*SELECTED TEXT:*
---
Brothers Wayne and Karey Kirkpatrick lovingly created a total of fifty-four songs for their 2015 critically acclaimed musical Something Rotten!, and the two brothers loved and cared for and believed in each and every one of them. But as destiny would have it, a majority of those fifty-four songs ended up falling with a thunderous thud on the cutting room floor, never to see the light of the day.
But on a cold April night in 2016, in a packed nightclub in the heart of New York City, the Kirkpatrick brothers allowed some of those songs to emerge as they took a moment to pay homage to the ones that didn’t find their way to Broadway.
And they still didn’t have time to play all of them.
“We had to cut songs of an evening of cut songs,” Wayne says with a brief laugh during an interview with American Songwriter. “Everyone loved the songs. The show just didn’t.”
“When someone says a song doesn’t work, it doesn’t mean it’s a bad song,” Karey then proclaims. “The fact is that you have to check a lot of boxes when you are writing a song for a Broadway musical. Is it the right song for that moment? Is it moving the story along? Should it be an ensemble number or a duet? You have to become a servant to the show and let the show tell you what it needs. Essentially, you have to become egoless and pretend you are not the writer.”
---
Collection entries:
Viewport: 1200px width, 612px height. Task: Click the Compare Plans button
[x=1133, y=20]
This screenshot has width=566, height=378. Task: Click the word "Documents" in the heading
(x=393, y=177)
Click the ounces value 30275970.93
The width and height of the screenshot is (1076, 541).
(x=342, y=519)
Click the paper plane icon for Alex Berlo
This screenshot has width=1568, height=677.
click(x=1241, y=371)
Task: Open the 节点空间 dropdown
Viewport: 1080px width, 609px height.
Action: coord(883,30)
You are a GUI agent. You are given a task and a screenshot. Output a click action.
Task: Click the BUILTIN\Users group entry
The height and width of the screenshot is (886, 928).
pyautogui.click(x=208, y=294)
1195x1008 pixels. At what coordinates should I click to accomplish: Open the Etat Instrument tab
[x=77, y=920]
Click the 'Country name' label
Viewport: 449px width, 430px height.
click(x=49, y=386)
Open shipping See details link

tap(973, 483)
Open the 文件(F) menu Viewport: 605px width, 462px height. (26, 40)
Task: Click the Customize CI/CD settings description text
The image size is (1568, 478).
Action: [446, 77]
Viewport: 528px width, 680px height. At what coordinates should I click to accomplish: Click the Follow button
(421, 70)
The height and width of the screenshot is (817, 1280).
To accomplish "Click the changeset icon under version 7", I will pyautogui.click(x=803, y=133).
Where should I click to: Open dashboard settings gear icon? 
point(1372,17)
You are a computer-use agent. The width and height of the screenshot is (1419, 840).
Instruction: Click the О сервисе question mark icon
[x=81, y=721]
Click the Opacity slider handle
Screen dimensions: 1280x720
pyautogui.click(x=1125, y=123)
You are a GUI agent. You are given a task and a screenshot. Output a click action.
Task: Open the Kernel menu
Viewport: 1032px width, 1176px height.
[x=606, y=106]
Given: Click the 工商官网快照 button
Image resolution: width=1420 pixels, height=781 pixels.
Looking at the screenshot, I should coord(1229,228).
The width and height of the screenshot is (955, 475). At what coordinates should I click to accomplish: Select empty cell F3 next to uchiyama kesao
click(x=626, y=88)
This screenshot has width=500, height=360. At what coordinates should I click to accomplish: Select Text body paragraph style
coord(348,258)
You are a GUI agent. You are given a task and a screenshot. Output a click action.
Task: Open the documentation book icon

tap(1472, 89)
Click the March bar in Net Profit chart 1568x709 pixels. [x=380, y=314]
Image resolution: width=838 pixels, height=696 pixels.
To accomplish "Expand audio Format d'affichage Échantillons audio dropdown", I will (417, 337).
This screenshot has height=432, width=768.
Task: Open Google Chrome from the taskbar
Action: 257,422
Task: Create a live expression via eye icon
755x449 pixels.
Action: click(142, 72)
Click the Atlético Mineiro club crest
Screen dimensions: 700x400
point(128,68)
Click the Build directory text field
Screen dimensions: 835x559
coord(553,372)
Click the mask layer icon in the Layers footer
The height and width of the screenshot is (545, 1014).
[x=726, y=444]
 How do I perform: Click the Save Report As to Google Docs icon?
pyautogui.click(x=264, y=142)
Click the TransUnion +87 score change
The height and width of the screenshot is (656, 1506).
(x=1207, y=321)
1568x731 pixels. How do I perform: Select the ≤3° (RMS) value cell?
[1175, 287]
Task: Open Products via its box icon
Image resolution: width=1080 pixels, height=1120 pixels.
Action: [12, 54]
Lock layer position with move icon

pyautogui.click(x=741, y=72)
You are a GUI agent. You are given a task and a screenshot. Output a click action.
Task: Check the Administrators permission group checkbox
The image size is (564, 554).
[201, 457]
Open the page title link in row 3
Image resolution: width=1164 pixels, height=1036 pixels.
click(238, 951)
---
*WHAT YOU HAVE TO DO:*
In the text about the Kirkpatrick brothers' cut songs, transcribe everything from "But on a cold" down to "all of them.". The listing is separate material, unrelated to the text about the Kirkpatrick brothers' cut songs.

*RESPONSE AREA:*
But on a cold April night in 2016, in a packed nightclub in the heart of New York City, the Kirkpatrick brothers allowed some of those songs to emerge as they took a moment to pay homage to the ones that didn’t find their way to Broadway.
And they still didn’t have time to play all of them.